Insatisfeito com inoperância de seu ataque, o técnico Guto Ferreira tratou de colocar o atacante Cafu na vaga de Rafael Costa. O camisa 9 saiu no intervalo, após uma atuação apática. Logo em sua primeira participação, Cafu quase marcou. Aos dois, após cruzamento da esquerda, ele bateu de primeira à direita do gol.

A bronca de Guto parece ter surtido efeito. A Ponte voltou com uma postura totalmente diferente. Tanto que aos cinco e aos seis minutos, perdeu duas grandes chances. Na primeira, Roni finalizou para grande defesa de Júlio César. Depois, Renato Cajá recebeu na meia lua e bateu por cima do gol.

A Macaca seguiu na pressão. A tensão aumentou ainda mais quando chegou a notícia de que o Oeste marcara um gol no Joinville. Logo na sequência, aos oito minutos, Roni soltou uma bomba e carimbou o travessão. No Majestoso, os milhares de torcedores que acompanhavam o duelo pelo telão tentavam empurrar o time a mais de 2 mil quilômetros de distância.

FEZ O GOL, MAS…
Após a grande pressão, a Ponte finalmente chegou ao empate, aos 15 minutos. Após lindo lançamento do lateral-direito Jeferson, Roni ajeitou para Renato Cajá. O meia matou na coxa e bateu fraco. Júlio César não segurou e a bola rolou mansamente para o gol. O Timbu reclamou que a bolaa não chegou a entrar totalmente.

Depois do empate, o jogo ficou dramático. A Ponte voltou a cair de produção, principalmente a saída de Renato Cajá para a entrada de Thomás. Os donos da casa voltaram a ter controle da bola.
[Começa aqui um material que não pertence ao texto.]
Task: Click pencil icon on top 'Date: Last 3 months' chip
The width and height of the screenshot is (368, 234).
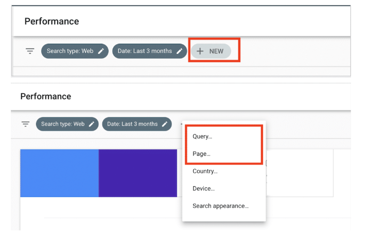Action: (x=179, y=51)
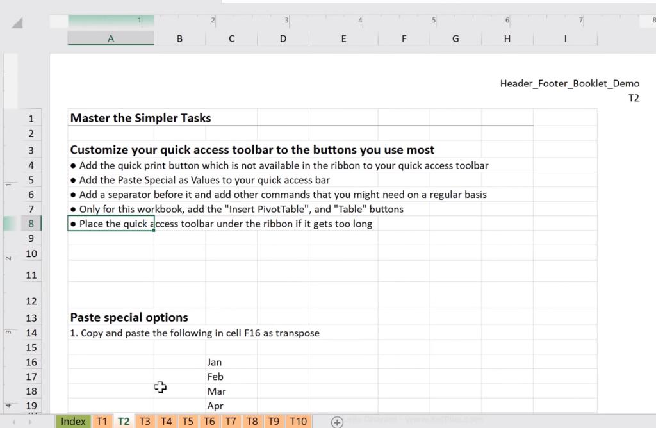Select the T10 sheet tab
Viewport: 656px width, 428px height.
[x=298, y=421]
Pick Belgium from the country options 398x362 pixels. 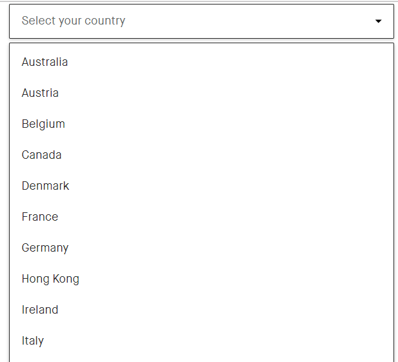tap(43, 124)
No final, na base do abafa, A Ponte teve duas ótimas oportunidades de virar. Após cobrança de falta de Adrianinho, aos 46, Alexandro desviou de cabeça para um milagre de Júlio César. Aos 48, o mesmo Adrianinho saiu na cara do gol, mas em vez de bater exagerou no preciosismo e tentou dar um corte a mais. Fato que deu tempo para a defesa alvirrubra se recompor.